A recent illustration of what happens when something is over owned like the US dollar is the US housing bubble. A common argument made at the height of the madness was that housing was not a bubble because everyone needed somewhere to live. However, there were no housing shortages. The bubble developed because of speculation and over ownership fueled by cheap capital. This allowed people to buy multiple homes for investment and flipping purposes. When they began selling their extra homes, prices fell because supply that had been hoarded and kept out of the market overwhelmed demand.

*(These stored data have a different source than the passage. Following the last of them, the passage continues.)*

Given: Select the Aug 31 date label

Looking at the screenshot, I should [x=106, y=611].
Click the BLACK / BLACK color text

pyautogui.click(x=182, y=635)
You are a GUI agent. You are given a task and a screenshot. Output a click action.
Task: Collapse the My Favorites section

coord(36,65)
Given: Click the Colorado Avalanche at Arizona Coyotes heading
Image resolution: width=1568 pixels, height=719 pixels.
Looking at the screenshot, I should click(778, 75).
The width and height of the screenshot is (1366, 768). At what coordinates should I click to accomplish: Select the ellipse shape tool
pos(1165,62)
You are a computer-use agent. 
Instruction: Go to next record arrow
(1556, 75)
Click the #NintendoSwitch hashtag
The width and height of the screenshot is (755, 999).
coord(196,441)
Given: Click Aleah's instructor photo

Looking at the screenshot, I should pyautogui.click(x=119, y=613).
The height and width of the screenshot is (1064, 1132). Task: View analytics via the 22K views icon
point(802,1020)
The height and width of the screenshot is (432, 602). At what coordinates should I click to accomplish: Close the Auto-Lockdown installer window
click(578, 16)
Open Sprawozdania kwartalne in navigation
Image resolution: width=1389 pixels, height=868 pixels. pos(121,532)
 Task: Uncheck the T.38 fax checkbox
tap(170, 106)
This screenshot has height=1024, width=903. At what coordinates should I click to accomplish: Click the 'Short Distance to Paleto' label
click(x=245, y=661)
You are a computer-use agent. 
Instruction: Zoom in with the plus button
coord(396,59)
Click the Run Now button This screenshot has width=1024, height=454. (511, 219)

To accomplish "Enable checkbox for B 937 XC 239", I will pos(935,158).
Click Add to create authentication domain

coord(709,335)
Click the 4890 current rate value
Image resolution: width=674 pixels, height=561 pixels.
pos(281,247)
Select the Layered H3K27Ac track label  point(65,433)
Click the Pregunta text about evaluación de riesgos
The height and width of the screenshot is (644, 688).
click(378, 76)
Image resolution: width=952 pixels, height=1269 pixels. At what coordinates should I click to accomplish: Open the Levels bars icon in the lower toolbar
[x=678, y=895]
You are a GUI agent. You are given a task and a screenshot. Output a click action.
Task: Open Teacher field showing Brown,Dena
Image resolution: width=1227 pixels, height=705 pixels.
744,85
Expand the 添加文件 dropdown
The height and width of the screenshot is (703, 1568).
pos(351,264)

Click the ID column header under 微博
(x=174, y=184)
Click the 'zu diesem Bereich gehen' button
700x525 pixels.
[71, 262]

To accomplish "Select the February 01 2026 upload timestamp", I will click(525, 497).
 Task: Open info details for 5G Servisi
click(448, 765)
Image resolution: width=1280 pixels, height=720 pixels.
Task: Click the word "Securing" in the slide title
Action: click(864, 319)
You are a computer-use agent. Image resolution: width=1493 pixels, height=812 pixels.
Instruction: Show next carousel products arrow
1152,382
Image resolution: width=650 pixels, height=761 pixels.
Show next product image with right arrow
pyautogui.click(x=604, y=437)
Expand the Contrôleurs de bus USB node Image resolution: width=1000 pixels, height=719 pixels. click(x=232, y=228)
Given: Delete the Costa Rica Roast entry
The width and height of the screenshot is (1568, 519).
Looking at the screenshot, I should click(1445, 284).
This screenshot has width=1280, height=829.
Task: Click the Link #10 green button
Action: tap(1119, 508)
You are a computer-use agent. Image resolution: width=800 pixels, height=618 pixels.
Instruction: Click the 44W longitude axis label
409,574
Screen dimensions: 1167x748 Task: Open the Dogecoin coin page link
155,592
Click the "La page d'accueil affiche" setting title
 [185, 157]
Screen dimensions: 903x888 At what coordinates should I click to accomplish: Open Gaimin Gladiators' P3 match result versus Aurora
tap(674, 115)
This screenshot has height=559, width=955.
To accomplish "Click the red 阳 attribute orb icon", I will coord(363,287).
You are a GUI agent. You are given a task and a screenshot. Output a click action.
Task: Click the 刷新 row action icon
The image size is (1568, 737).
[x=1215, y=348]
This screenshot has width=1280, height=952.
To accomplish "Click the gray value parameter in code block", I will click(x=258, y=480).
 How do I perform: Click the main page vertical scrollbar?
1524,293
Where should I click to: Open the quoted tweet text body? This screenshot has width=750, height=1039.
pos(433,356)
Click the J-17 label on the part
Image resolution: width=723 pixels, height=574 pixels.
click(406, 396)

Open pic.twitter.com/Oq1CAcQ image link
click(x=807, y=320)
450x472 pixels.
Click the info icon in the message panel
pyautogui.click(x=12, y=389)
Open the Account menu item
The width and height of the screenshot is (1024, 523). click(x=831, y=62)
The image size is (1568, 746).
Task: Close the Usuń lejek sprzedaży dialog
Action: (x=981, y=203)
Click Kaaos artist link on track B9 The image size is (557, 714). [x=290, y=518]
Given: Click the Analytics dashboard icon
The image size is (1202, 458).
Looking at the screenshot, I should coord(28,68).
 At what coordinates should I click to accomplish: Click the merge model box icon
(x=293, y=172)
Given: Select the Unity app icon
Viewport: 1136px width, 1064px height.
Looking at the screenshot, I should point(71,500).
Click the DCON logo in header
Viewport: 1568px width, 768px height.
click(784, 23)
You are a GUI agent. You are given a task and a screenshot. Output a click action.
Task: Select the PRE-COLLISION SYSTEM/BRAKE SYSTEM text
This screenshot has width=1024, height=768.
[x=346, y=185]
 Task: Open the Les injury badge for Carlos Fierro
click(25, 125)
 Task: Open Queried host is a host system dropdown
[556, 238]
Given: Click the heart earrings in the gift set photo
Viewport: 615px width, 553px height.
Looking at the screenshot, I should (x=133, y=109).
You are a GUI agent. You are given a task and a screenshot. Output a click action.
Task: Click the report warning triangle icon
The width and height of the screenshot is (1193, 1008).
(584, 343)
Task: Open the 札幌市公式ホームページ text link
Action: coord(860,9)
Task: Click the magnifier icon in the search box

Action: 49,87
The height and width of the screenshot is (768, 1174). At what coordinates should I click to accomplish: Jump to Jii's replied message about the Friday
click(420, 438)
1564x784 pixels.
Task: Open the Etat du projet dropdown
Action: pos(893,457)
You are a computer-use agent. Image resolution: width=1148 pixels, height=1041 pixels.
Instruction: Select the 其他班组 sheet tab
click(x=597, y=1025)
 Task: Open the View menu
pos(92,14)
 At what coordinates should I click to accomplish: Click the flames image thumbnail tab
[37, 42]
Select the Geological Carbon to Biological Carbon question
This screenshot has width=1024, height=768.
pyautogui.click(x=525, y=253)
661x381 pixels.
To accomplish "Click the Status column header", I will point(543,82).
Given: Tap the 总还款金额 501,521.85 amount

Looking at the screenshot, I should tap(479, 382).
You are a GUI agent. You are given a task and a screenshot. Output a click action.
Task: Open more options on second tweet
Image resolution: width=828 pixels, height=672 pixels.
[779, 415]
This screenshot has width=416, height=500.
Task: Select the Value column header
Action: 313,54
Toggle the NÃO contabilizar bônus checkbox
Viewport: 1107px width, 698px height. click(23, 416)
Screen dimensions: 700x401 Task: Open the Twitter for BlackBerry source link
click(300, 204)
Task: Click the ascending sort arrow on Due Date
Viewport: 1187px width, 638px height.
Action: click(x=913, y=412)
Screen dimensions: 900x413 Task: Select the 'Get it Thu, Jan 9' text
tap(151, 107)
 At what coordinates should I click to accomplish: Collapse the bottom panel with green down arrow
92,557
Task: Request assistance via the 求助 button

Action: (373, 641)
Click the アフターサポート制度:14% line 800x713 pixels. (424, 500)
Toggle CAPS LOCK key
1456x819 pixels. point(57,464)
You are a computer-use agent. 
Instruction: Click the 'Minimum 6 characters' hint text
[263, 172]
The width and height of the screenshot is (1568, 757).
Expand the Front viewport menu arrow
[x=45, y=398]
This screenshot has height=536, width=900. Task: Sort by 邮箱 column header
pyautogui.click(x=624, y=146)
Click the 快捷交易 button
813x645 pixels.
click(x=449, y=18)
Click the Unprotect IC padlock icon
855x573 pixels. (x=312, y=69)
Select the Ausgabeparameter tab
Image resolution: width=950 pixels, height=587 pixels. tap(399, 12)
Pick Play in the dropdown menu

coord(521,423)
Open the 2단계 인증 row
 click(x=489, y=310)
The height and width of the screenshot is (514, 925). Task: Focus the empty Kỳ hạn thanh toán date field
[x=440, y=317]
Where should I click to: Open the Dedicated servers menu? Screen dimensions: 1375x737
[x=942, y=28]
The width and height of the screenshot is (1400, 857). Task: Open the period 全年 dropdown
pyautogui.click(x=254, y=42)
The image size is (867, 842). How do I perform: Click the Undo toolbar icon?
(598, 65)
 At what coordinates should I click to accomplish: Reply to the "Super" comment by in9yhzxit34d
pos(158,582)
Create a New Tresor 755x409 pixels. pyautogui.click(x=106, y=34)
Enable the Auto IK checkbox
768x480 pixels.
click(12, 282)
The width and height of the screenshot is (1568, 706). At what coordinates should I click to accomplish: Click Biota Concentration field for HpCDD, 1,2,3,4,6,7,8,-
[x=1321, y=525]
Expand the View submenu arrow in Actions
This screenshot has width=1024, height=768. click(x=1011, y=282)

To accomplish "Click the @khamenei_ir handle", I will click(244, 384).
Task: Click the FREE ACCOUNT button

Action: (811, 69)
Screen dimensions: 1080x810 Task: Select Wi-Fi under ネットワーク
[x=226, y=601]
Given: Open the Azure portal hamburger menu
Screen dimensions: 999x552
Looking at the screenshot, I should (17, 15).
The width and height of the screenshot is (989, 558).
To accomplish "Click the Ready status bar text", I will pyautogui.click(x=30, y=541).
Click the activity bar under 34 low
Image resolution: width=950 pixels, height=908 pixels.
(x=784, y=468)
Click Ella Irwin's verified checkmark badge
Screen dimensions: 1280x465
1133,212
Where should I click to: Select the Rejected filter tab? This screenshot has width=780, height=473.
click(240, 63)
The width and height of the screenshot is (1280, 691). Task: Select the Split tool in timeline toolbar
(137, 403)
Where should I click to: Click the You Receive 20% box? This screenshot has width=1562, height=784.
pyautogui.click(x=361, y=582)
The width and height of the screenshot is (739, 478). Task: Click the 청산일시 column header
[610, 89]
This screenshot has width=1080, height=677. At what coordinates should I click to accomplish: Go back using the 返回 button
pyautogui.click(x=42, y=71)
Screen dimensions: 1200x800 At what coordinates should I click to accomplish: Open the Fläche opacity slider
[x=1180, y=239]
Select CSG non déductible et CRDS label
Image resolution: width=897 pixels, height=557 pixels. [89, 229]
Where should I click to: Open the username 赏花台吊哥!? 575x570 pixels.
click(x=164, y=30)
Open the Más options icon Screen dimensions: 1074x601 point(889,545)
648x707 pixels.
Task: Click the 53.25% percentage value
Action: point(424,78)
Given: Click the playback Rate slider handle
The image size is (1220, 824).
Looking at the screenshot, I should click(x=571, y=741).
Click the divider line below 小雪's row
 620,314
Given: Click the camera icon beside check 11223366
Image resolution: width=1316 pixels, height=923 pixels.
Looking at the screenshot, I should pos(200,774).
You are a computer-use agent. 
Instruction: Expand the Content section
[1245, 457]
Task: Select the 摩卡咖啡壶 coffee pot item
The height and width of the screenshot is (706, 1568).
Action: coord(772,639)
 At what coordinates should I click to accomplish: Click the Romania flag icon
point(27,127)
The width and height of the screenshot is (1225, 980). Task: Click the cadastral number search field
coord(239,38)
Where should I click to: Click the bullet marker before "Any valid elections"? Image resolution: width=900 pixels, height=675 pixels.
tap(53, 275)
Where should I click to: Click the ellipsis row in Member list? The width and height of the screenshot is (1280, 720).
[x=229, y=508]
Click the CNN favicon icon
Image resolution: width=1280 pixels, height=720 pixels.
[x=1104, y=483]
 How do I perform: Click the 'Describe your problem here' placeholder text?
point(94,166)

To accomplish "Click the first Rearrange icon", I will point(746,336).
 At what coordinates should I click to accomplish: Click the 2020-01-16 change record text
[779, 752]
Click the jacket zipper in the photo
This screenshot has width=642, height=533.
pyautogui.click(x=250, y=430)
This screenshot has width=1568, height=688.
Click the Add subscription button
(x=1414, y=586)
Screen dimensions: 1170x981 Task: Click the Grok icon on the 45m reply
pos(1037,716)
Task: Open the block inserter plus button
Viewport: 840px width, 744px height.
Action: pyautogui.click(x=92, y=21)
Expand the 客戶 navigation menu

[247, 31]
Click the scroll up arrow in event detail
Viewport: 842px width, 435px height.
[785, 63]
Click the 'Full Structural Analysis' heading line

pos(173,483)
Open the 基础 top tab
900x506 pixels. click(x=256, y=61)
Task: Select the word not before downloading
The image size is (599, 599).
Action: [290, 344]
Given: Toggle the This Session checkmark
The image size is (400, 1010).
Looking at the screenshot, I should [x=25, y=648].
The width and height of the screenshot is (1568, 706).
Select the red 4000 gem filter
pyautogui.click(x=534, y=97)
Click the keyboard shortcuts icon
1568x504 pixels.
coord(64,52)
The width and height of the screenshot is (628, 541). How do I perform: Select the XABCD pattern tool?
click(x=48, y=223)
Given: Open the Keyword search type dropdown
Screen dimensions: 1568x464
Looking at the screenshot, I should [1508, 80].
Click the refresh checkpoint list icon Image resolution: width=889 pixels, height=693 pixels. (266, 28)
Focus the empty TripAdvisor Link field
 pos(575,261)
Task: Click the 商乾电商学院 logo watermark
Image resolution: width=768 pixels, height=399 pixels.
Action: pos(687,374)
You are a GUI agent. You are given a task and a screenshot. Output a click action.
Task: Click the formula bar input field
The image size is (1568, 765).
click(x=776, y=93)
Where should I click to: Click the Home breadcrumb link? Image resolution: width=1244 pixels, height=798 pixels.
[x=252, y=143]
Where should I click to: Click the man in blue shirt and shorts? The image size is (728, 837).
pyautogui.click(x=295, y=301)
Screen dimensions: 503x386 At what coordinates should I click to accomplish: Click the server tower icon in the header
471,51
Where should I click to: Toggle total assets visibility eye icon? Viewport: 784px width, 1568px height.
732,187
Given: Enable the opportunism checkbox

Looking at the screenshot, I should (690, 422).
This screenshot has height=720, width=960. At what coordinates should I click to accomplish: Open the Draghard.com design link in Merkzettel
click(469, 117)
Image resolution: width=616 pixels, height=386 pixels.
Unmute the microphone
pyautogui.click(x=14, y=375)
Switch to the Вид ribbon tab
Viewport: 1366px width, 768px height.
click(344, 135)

Similarly with the US dollar, almost all citizens and governments around the world with the exception of the poorest nations, already own US dollars. These dollars are held as savings and in reserves and are therefore kept off the market, yet they do exist. What is even more remarkable is that instead of 3 years of mass buying of houses, the rest of the world has been euphorically buying dollars for decades. The chart below shows the rapid growth in US dollar reserves around the world.
Cheap capital also applies to the dollar bubble just as it did with the housing bubble. Currency pegs have terribly distorted currency markets. A central bank, unlike an investor/citizen, has no cost of capital. Its only cost is the devaluation of a currency by printing too much of it. In the case of China, when we send dollars to buy goods, the manufacturer sends those dollars to the central bank, which issues new Chinese renminbi in exchange. Those dollars are then hoarded (owned) by the central bank and never hit the market as with a free floating peg. As hard as it is to believe, central bank intervention has caused capital to be even cheaper in the case of the dollar bubble than it was for subprime borrowers during the housing bubble.
To reiterate, reserve currency status does not ensure that there is any value to the US dollar today or in the future; only strong fundamentals can provide value to the US dollar. The only reason for its reserve status is that in the past the dollar was recognized as having value. Due to its historical strength and foreign accumulation, despite its poor fundamentals, the dollar has become the most over owned and thus overvalued asset in the world. As holders of dollars around the world begin to diversify their personal savings or foreign reserves, those still owning US dollars will suffer greater losses than investors in housing. And remember, it only took a small percentage of all homes to hit the market to send home prices spiraling downwards. Only a few holders of dollars have to be sellers, not the entire world.